Of course it does; it boomed before all the others. Cleveland doesn't really fit this group, because the others all boomed in the riverboat era (Cincinnati being the first, followed a couple decades later by STL). But St. Louis and Pittsburgh continued to boom with the rise of the rust belt, while Cincinnati's growth tapered off. Cincinnati was the 5th most populous city in the country when Chicago was a little trading outpost on the western frontier. The Over-the-Rhine neighborhood contained the densest population outside Manhattan. Cleveland boomed along with St. Louis and Pittsburgh in the railroad era, eventually surpassing them both in size (and easily passing slow-growing Cincy).

All of these cities have a good number of brick rowhouses, narrow streets, European-feeling neighborhoods, except Cleveland. Urban Cleveland looks more like your pictures of Minneapolis, while only the outer neighborhoods of the other three cities look like that.

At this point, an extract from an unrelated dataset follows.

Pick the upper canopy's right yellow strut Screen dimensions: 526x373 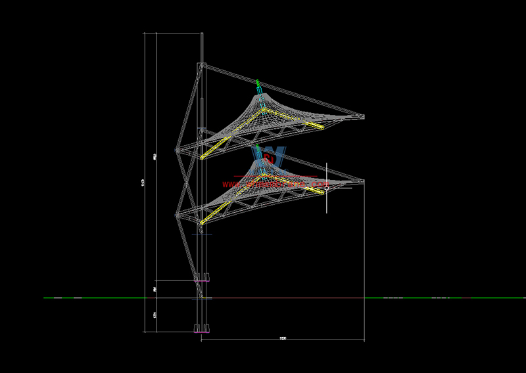click(x=298, y=119)
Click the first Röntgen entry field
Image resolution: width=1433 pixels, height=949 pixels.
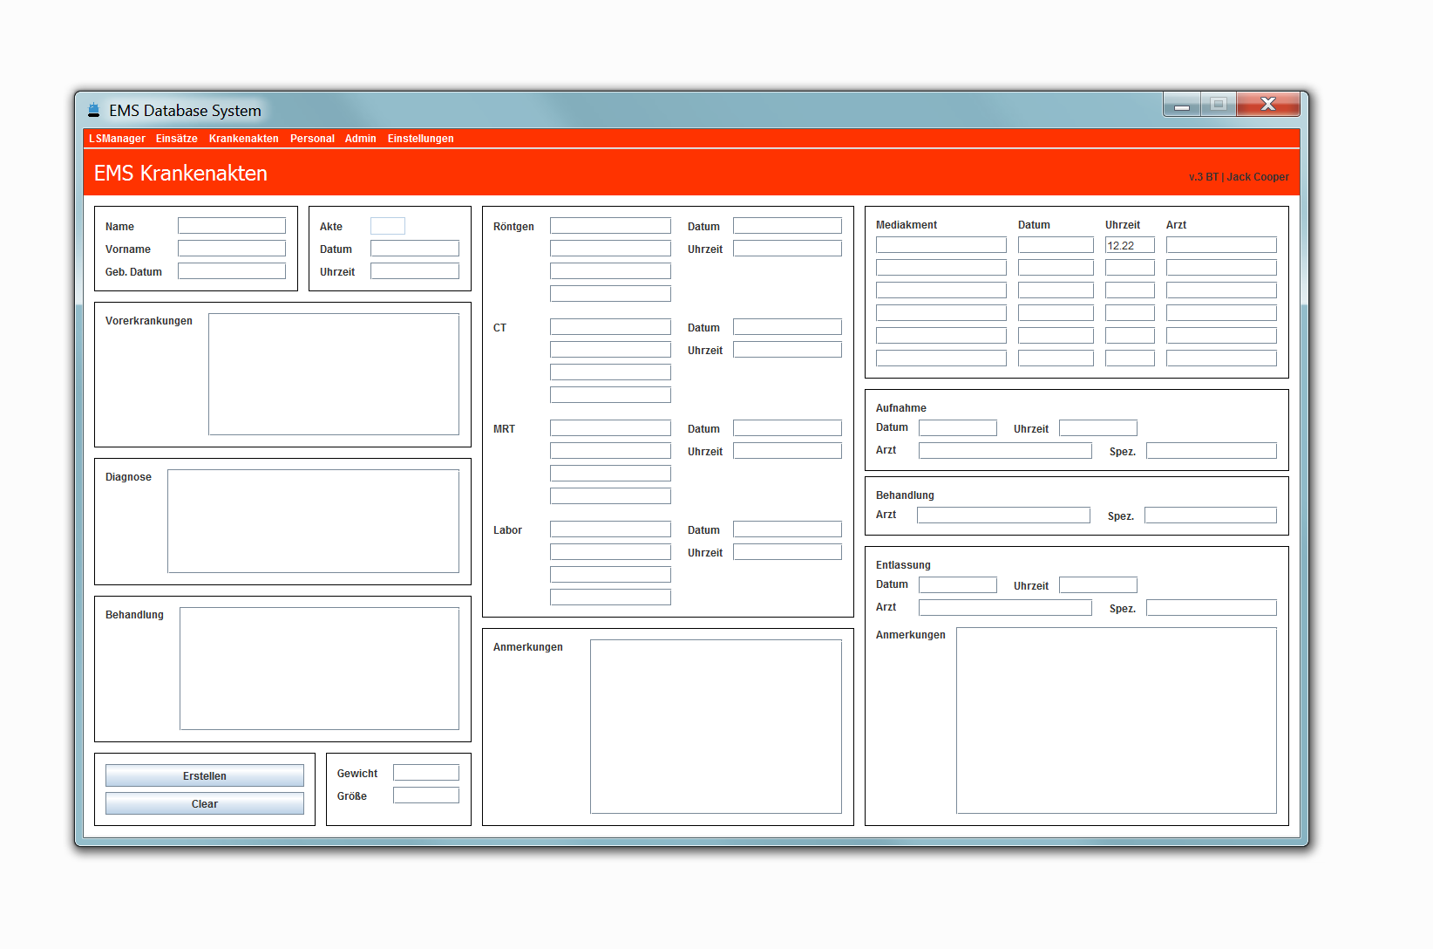tap(610, 226)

Edit: Another interesting thing about these growth patterns is that Cincinnati never fell as hard as the others. Its economy, while still containing a lot of manufacturing, never relied so heavily on it. Procter & Gamble, Kroger, Federated Department Stores (now Macy's)...a larger portion of Cincinnati's economy was not reliant on manufacturing. Hence it is now a similarly sized city to Pittsburgh and St. Louis, two cities whose populations had gone much higher than Cincinnati's.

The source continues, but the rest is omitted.